- **What to produce**:
Rewrite the rows below, swapping "dropdown" for "drop-down list" each time it appears, and leave everything else as it is.

--- BEGIN Source records ---

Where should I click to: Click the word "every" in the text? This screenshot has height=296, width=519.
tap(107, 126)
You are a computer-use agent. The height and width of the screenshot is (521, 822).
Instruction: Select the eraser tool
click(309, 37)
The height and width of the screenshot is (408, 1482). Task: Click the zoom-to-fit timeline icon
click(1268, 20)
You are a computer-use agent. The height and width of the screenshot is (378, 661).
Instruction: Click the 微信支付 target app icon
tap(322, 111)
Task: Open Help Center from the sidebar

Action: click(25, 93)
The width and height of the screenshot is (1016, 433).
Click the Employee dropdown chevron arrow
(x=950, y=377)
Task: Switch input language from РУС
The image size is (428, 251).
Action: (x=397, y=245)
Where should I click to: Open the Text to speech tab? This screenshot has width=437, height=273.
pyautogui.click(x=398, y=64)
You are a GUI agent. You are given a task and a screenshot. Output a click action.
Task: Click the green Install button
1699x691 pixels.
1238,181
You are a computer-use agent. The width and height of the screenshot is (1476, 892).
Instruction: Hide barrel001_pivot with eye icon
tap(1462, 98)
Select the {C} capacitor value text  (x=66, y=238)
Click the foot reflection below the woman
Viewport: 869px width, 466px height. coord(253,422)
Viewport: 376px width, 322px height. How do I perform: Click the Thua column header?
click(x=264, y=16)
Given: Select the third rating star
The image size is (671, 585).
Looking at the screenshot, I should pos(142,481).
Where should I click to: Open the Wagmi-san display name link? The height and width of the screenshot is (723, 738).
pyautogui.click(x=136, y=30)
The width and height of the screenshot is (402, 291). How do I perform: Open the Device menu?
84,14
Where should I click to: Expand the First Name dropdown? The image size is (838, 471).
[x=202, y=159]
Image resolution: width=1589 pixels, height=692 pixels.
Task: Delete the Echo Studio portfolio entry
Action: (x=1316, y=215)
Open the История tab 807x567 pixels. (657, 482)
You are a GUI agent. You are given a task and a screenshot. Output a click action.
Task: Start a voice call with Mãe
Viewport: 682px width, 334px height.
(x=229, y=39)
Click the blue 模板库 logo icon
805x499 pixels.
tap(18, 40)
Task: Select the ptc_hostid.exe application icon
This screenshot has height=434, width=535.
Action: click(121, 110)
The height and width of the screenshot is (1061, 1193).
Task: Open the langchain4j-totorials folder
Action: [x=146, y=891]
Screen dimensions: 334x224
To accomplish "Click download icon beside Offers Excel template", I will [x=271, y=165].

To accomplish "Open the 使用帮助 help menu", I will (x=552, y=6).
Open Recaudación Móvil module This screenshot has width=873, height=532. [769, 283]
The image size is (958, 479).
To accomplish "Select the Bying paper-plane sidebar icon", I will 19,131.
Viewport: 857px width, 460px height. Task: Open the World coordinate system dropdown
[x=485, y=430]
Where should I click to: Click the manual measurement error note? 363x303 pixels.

--- END Source records ---

- **Exercise response**:
Where should I click to: Click the word "every" in the text? This screenshot has height=296, width=519.
tap(107, 126)
You are a computer-use agent. The height and width of the screenshot is (521, 822).
Instruction: Select the eraser tool
click(309, 37)
The height and width of the screenshot is (408, 1482). Task: Click the zoom-to-fit timeline icon
click(1268, 20)
You are a computer-use agent. The height and width of the screenshot is (378, 661).
Instruction: Click the 微信支付 target app icon
tap(322, 111)
Task: Open Help Center from the sidebar

Action: click(25, 93)
The width and height of the screenshot is (1016, 433).
Click the Employee drop-down list chevron arrow
(x=950, y=377)
Task: Switch input language from РУС
The image size is (428, 251).
Action: (x=397, y=245)
Where should I click to: Open the Text to speech tab? This screenshot has width=437, height=273.
pyautogui.click(x=398, y=64)
You are a GUI agent. You are given a task and a screenshot. Output a click action.
Task: Click the green Install button
1699x691 pixels.
1238,181
You are a computer-use agent. The width and height of the screenshot is (1476, 892).
Instruction: Hide barrel001_pivot with eye icon
tap(1462, 98)
Select the {C} capacitor value text  (x=66, y=238)
Click the foot reflection below the woman
Viewport: 869px width, 466px height. coord(253,422)
Viewport: 376px width, 322px height. How do I perform: Click the Thua column header?
click(x=264, y=16)
Given: Select the third rating star
The image size is (671, 585).
Looking at the screenshot, I should pos(142,481).
Where should I click to: Open the Wagmi-san display name link? The height and width of the screenshot is (723, 738).
pyautogui.click(x=136, y=30)
The width and height of the screenshot is (402, 291). How do I perform: Open the Device menu?
84,14
Where should I click to: Expand the First Name drop-down list? The image size is (838, 471).
[x=202, y=159]
Image resolution: width=1589 pixels, height=692 pixels.
Task: Delete the Echo Studio portfolio entry
Action: (x=1316, y=215)
Open the История tab 807x567 pixels. (657, 482)
You are a GUI agent. You are given a task and a screenshot. Output a click action.
Task: Start a voice call with Mãe
Viewport: 682px width, 334px height.
(x=229, y=39)
Click the blue 模板库 logo icon
805x499 pixels.
tap(18, 40)
Task: Select the ptc_hostid.exe application icon
This screenshot has height=434, width=535.
Action: click(121, 110)
The height and width of the screenshot is (1061, 1193).
Task: Open the langchain4j-totorials folder
Action: [x=146, y=891]
Screen dimensions: 334x224
To accomplish "Click download icon beside Offers Excel template", I will [x=271, y=165].

To accomplish "Open the 使用帮助 help menu", I will (x=552, y=6).
Open Recaudación Móvil module This screenshot has width=873, height=532. [769, 283]
The image size is (958, 479).
To accomplish "Select the Bying paper-plane sidebar icon", I will 19,131.
Viewport: 857px width, 460px height. Task: Open the World coordinate system drop-down list
[x=485, y=430]
Where should I click to: Click the manual measurement error note? 363x303 pixels.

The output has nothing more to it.